** Opening The data block **

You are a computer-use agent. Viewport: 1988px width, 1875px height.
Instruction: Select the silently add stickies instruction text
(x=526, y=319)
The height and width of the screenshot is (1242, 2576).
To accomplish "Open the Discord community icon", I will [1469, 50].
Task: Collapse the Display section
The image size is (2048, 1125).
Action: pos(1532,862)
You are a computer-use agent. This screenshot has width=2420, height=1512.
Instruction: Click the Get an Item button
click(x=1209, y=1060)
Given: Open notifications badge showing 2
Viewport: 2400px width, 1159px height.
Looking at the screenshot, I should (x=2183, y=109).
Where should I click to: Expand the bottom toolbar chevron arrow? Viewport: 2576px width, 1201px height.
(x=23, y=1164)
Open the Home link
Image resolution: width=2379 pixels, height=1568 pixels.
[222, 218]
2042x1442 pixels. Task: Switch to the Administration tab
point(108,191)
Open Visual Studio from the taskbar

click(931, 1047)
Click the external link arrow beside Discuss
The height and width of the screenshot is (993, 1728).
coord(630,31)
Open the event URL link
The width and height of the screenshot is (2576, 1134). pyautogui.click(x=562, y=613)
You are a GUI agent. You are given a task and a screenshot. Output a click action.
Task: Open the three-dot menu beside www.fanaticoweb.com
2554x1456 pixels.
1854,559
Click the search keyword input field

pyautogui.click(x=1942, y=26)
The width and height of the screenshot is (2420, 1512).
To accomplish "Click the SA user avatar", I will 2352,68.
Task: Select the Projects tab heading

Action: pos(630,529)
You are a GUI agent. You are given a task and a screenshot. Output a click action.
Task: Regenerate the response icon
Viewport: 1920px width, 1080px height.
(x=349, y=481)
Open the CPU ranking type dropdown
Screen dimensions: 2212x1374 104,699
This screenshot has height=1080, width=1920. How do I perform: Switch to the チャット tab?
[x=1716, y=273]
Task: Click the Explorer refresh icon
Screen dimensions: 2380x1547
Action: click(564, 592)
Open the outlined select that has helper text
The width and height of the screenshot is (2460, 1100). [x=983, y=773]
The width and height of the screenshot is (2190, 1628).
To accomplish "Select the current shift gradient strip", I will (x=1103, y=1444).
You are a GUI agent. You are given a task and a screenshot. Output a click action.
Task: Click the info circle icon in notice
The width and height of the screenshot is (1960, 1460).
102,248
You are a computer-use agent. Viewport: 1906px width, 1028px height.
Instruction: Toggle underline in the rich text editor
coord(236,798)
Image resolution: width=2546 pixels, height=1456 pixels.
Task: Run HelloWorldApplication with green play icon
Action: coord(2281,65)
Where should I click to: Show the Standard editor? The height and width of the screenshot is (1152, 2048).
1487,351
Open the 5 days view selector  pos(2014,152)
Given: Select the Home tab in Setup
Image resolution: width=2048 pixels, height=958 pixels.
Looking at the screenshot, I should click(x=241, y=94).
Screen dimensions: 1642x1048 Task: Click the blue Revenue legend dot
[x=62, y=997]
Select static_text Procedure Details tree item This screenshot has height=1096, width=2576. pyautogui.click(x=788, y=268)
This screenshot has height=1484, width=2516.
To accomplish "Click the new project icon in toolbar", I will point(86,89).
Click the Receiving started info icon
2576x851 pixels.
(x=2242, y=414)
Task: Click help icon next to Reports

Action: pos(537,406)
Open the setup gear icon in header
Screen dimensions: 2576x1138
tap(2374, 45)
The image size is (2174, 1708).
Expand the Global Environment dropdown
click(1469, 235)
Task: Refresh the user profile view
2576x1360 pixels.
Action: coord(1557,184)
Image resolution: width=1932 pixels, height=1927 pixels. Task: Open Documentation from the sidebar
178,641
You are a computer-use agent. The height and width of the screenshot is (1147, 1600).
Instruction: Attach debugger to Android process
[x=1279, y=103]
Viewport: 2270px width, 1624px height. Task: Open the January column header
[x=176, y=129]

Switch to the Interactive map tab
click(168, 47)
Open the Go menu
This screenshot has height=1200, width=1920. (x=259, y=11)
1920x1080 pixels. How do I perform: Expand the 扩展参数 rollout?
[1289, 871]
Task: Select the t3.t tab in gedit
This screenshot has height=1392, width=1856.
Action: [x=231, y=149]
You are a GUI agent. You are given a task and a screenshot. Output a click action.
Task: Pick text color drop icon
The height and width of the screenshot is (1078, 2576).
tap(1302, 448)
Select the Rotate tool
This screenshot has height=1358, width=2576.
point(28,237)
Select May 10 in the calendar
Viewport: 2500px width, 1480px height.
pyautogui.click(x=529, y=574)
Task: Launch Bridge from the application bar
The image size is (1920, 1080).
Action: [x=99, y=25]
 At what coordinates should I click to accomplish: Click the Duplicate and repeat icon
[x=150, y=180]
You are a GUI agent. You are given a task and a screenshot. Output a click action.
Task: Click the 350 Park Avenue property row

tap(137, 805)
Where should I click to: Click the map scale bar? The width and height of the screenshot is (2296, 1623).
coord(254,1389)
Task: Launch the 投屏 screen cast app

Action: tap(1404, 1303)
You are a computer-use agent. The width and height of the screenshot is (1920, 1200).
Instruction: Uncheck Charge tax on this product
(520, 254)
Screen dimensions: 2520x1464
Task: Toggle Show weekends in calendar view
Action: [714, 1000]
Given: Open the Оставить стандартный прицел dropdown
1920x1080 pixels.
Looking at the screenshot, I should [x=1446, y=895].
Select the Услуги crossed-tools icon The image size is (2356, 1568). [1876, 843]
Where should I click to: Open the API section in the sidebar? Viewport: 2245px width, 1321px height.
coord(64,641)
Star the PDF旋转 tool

** Closing The data block **

• Task directions
Match on "computer" and report each line of the data above that has it.

• Finished exercise
You are a computer-use agent. Viewport: 1988px width, 1875px height.
You are a computer-use agent. This screenshot has width=2420, height=1512.
You are a computer-use agent. Viewport: 1906px width, 1028px height.
You are a computer-use agent. The height and width of the screenshot is (1147, 1600).
You are a computer-use agent. The width and height of the screenshot is (1920, 1200).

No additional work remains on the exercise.